= WHAT NEEDS TO BE DONE =
Return, from the material below, each line in which "will" occurs.

DATASET RECORDS: Begin

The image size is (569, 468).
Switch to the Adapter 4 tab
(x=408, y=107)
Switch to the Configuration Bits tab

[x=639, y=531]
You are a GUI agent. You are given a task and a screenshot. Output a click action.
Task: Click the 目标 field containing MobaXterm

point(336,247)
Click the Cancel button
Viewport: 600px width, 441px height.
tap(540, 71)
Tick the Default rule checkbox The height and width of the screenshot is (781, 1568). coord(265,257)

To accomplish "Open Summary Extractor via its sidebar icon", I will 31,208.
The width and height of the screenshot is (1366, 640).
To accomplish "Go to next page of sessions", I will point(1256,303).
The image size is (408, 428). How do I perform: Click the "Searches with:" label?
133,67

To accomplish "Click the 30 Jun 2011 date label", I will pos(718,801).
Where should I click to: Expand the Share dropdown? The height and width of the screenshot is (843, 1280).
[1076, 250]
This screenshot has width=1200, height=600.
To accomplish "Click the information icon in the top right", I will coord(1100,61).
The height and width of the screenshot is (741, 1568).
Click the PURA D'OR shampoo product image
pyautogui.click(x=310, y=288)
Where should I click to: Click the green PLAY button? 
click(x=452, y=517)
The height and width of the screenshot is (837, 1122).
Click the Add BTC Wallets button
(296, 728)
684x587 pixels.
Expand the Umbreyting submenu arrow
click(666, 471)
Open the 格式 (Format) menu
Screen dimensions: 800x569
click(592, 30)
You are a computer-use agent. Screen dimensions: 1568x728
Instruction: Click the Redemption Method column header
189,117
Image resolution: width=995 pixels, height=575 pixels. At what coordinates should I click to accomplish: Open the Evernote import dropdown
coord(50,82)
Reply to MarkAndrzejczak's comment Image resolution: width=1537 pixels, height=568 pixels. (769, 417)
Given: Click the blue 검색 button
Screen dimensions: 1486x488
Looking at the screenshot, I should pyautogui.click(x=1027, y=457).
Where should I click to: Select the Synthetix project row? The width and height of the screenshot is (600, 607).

DATASET RECORDS: End

= ANSWER TO THIS EXERCISE =
To accomplish "Open Summary Extractor via its sidebar icon", I will 31,208.
To accomplish "Go to next page of sessions", I will point(1256,303).
To accomplish "Click the 30 Jun 2011 date label", I will pos(718,801).
To accomplish "Click the information icon in the top right", I will coord(1100,61).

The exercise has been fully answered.